翼は力を行使するときや空を飛ぶときだけ現れる仕様だ。
「主人公は死なないから大丈夫だよ」
ケイが心配してくれるのは嬉しい。
でも、私は大丈夫。
このゲームでは、主人公には「死」が無いからね。
戦闘などで一定ダメージを受けると「瀕死」になって動けなくなるけど、天使のキスで回復できるの。

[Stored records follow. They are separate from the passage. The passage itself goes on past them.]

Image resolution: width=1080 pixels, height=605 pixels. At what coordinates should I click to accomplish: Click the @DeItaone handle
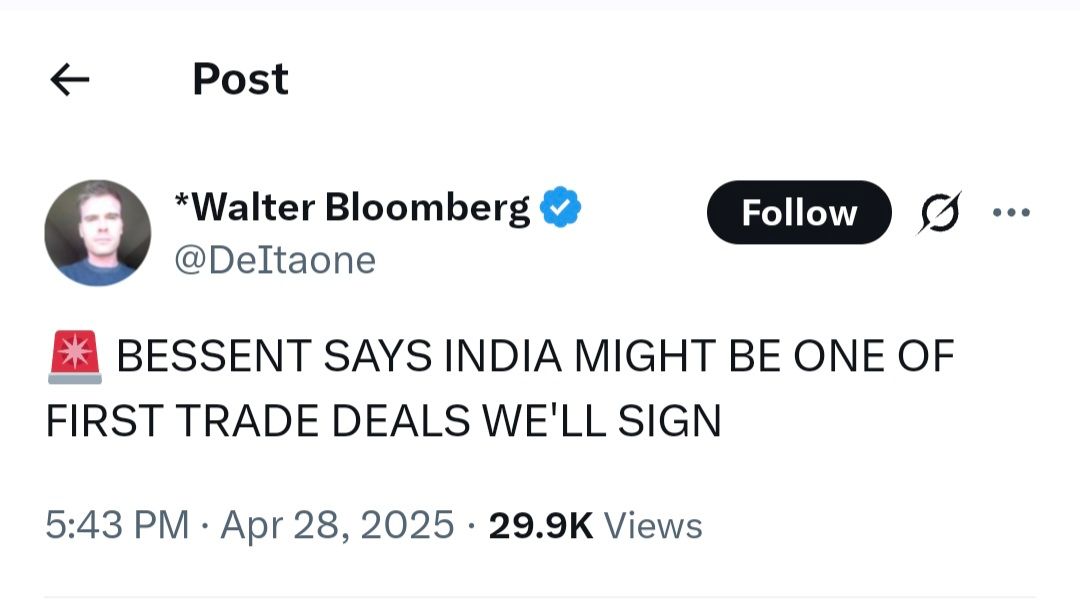point(275,260)
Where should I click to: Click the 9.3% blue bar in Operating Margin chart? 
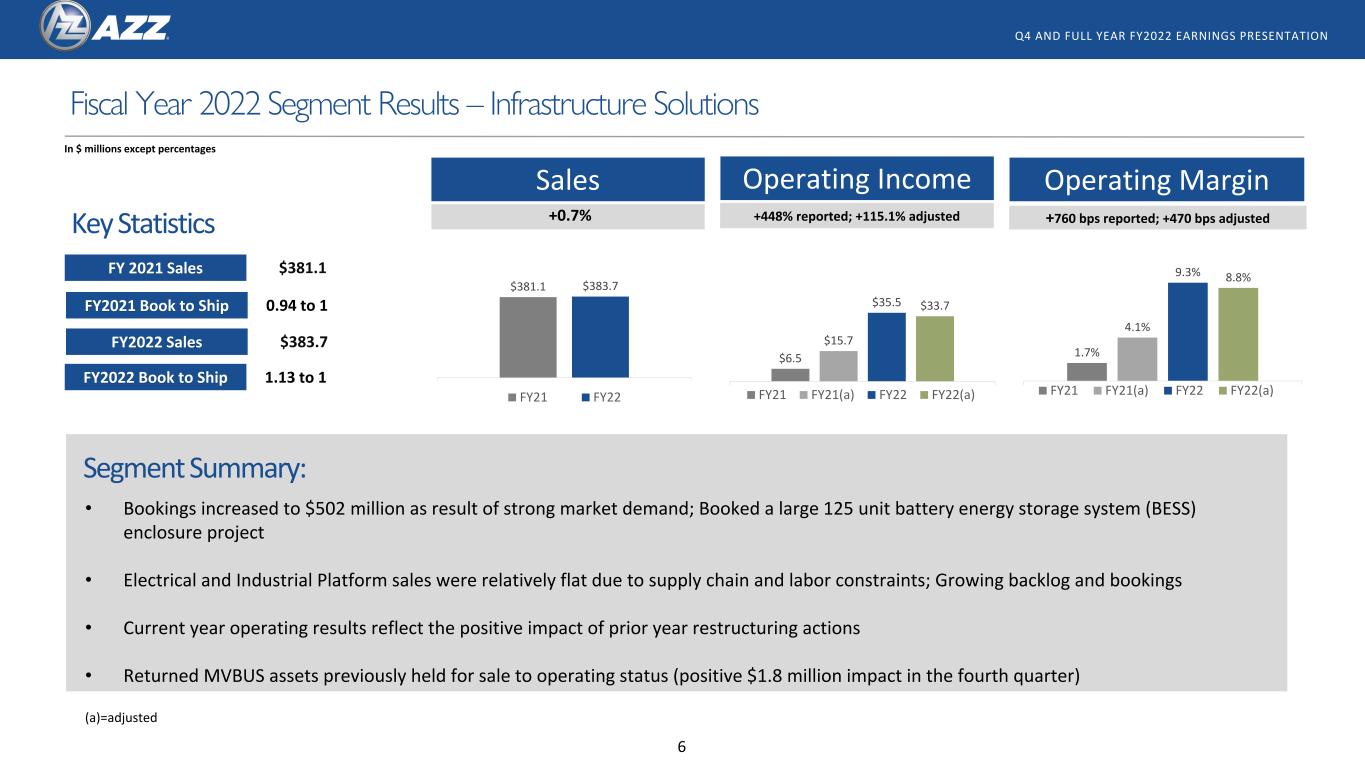click(1188, 331)
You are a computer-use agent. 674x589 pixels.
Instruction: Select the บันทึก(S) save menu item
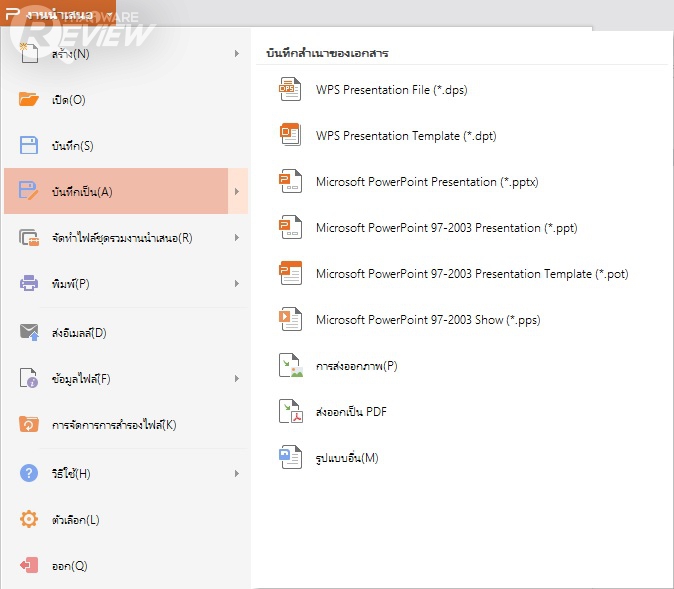(x=72, y=146)
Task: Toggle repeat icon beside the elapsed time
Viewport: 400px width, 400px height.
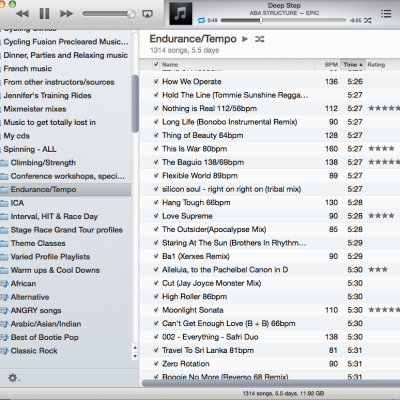Action: [201, 20]
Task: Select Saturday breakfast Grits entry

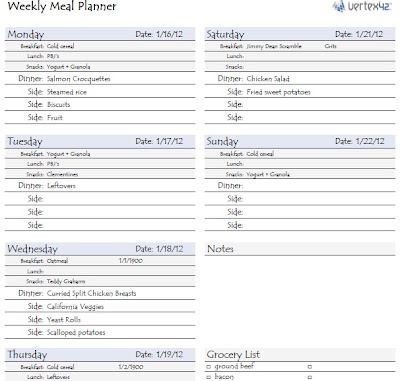Action: (330, 46)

「それに、さっきのイベント戦闘で【不屈の反撃】ってパッシブスキルを覚えたから、タダでは倒れないよ」
神殿での暗殺者イベント、反撃に成功した私のステータスには新たなスキルが増えていた。
【不屈の反撃】は、敵から攻撃を受けたら自動的に反撃する便利なスキルだ。
反撃によるダメージは、敵から受けた攻撃によって変わる。
敵の攻撃力が高いほど役立つというわけ。
「だから盾役は……」
言いかけたところで、キスで口を塞がれてしまった。
ケイは黙って私を強く抱き締めている。
それ以上言うなって意味だと理解して、私も彼を抱き締め返すことで応えた。
◇◆◇◆◇
「ルウは俺の精神を取り込んでいるから、本来よりもシナリオ分岐が増えているようだ」
「そうなの?!」
しばらく抱き締め合った後、ケイは言った。
【天使と珈琲を】の攻略対象たちのAIは、声を担当する声優たちがプログラムにアクセスして思考パターンを登録したもの。
そのため、人間に近い会話や行動が出来るようになっている。
「台本通りにはいかないかもしれない。気を付けて進めてくれ」
「うん」
台本には無い展開が増えているのは不安だけど、ケイがルウを動かせるようになったのは助かる。
それに、こうしてゲームの中で話したり触れ合ったりできるのも嬉しい。
私はステータスを開いてプレイタイムを確認した。
思ったより時間は経ってなくて、現在のプレイタイムはログイン時間50分ほど経過した程度。
ルウの部屋に来てからの時間はカウントされていないみたい。
つまり、本来のシナリオに無いシーンは現実世界の時間が経過しないってことかな?